Dénonce Maître Romain SINTES
Jeune avocat formé pendant 10 ans au sein du cabinet de Me Christophe Lèguevaques le plus toulousain des avocats parisiens, Me Romain Sintès vient de prêter serment devant la Cour d’appel de Toulouse. Il a travaillé notamment sur les dossiers des surirradiés de Toulouse Rangueil et assisté en expertises médicales plusieurs dizaines de victimes. Dans le dossier Servier revenu dernièrement dans l’actualité, il n’hésite pas à nous livrer son retour d’expérience.
Vous n’avez pas peur de vous battre contre Servier ?
10 ans passés auprès de Me Lèguevaques m’ont appris à apprivoiser ma peur. Ce n’est pas tant la force affichée de l’adversaire ou de son avocat que je regarde, mais la cause à défendre, c’est plus excitant ! Et puis, quand vous mesurez l’intérêt d’une victime qui vous décrit pudiquement sa vie d’avant et sa vie d’après, la peur vous quitte et vous accomplissez pleinement votre mission.
Que dénoncez-vous ?
Après avoir pris le corps médical en otage ou corrompu certains décideurs, le groupe Servier profite du fait que trop souvent les victimes se présentent sans avocat et ne se rendent pas compte que leur préjudice n’est pas entièrement réparé.
Savez-vous qu’en matière d’indemnisation des préjudices corporels, il existe plus de 20 chefs de préjudices et pour chacun, il y a une règle de calcul différente ? Un exemple, suivant la date retenue pour la consolidation, les montants peuvent varier de plusieurs milliers d’euros. De même, la prise en compte d’un mauvais coefficient de capitalisation peut faire varier considérablement l’indemnisation.

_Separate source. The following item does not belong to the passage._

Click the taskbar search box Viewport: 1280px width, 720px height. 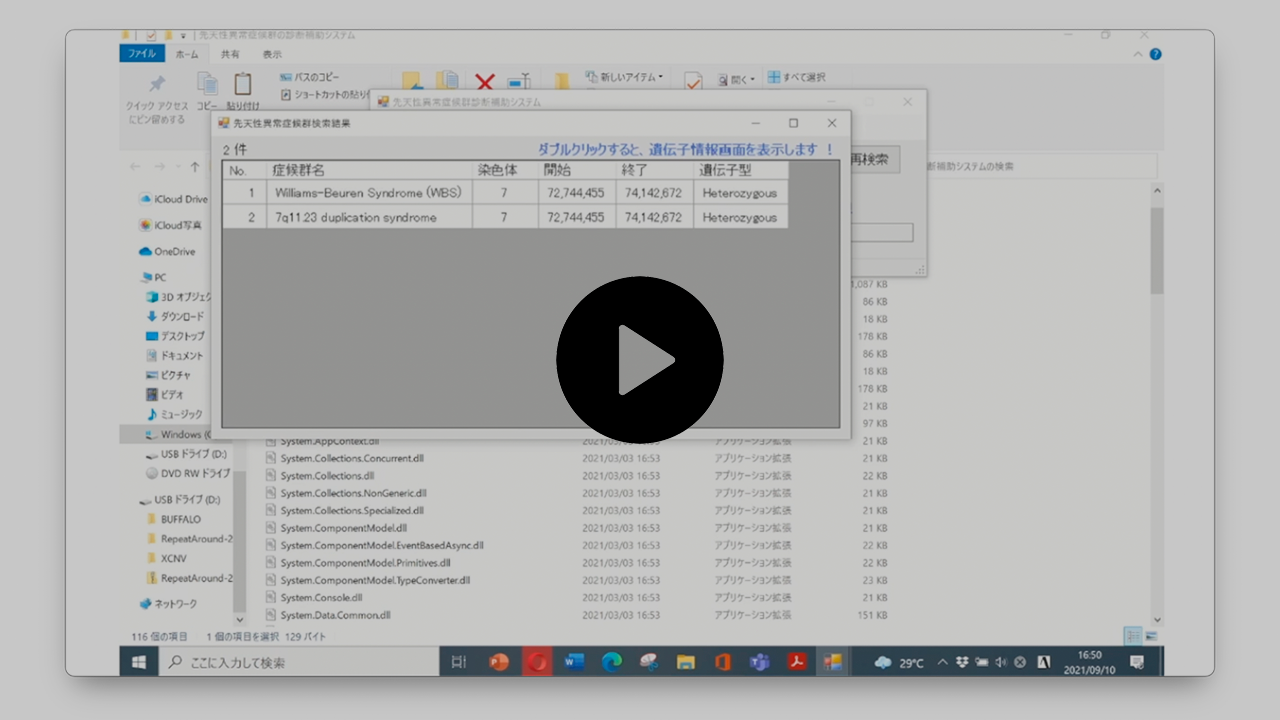point(300,662)
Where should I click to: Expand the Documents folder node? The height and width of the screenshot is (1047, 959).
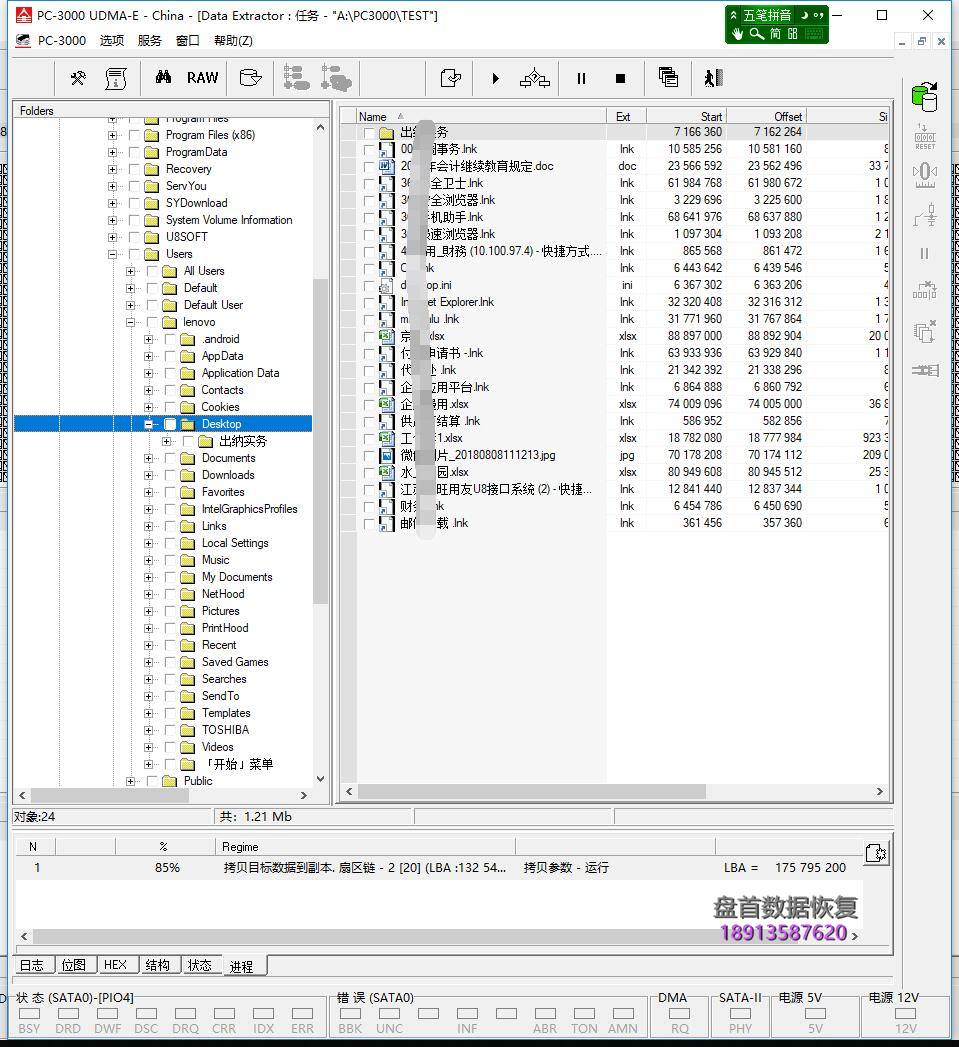click(147, 458)
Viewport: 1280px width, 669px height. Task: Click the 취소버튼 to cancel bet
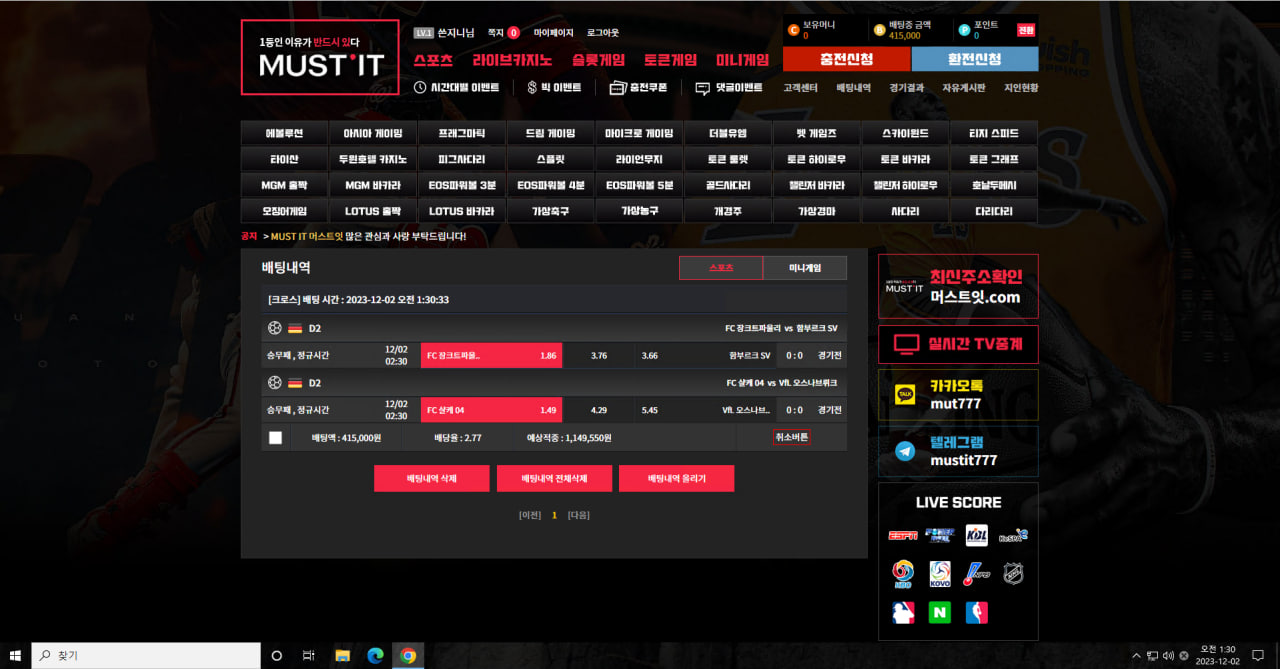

Servier détourne le dispositif d’indemnisation amiable. Ce dispositif est en principe mis en place au bénéfice des victimes pour accélérer l’indemnisation et quasiment sans frais. Mais Servier après l’expertise médicale interprète lui-même le rapport d’expertise, et formule, lui-même, tout seul comme un grand, une proposition d’indemnisation non détaillée, à prendre ou à laisser. Le procédé devient donc inefficace puisque la victime est soit lésée, soit contrainte si elle n’est pas découragée, de se défendre.
Dans un dossier d’une victime du Mediator (et de la procédure amiable avec Servier !) pour lequel j’ai travaillé chez Me Lèguevaques, les conclusions, validées par l’avocat, disaient que la position adoptée par Servier dans la procédure tant amiable que contentieuse revenait à « purger son contentieux en proposant des indemnisations au rabais aux personnes qui ont fait confiance au dispositif mis en place ». Je vous invite maintenant à lire l’article du Canard du 25 février 2016 intitulé « La dernière astuce de Servier pour indemniser au rabais les victimes »…
Comment ces victimes ne peuvent pas, légitimement, perdre confiance dans le processus amiable au bout duquel elle se retrouve en direct face au labo ?! C’est cette façon de fonctionner qui, je pense est inadaptée : c’est demander au loup de garder la bergerie.
Que proposez-vous ?
Plus généralement et sans corrélation avec le problème juste avant évoqué, avec Me Lèguevaques nous discutons d’une plateforme interactive pour les actions regroupant un grand nombre de plaignants dispersés et rencontrant un problème similaire. Cette façon de fonctionner doit dans une certaine mesure se démocratiser dans notre système. C’est un moyen efficace de contenir la position dominante de géants (de la téléphonie, du transport, de la finance, des pesticides,…) qui disposent de moyens contre lesquels la victime isolée peut difficilement lutter. Si nous avons tous bien évidemment besoin de médicaments par exemple, on ne peut accepter que le fabriquant gros ou petits perde de vue l’intérêt du patient et l’éthique de sa profession pour des considérations purement pécuniaires au détriment de l’intégrité physique et corporelle d’un être humain. Le droit est un outil à la disposition de tout citoyen, il doit être accessible à tous.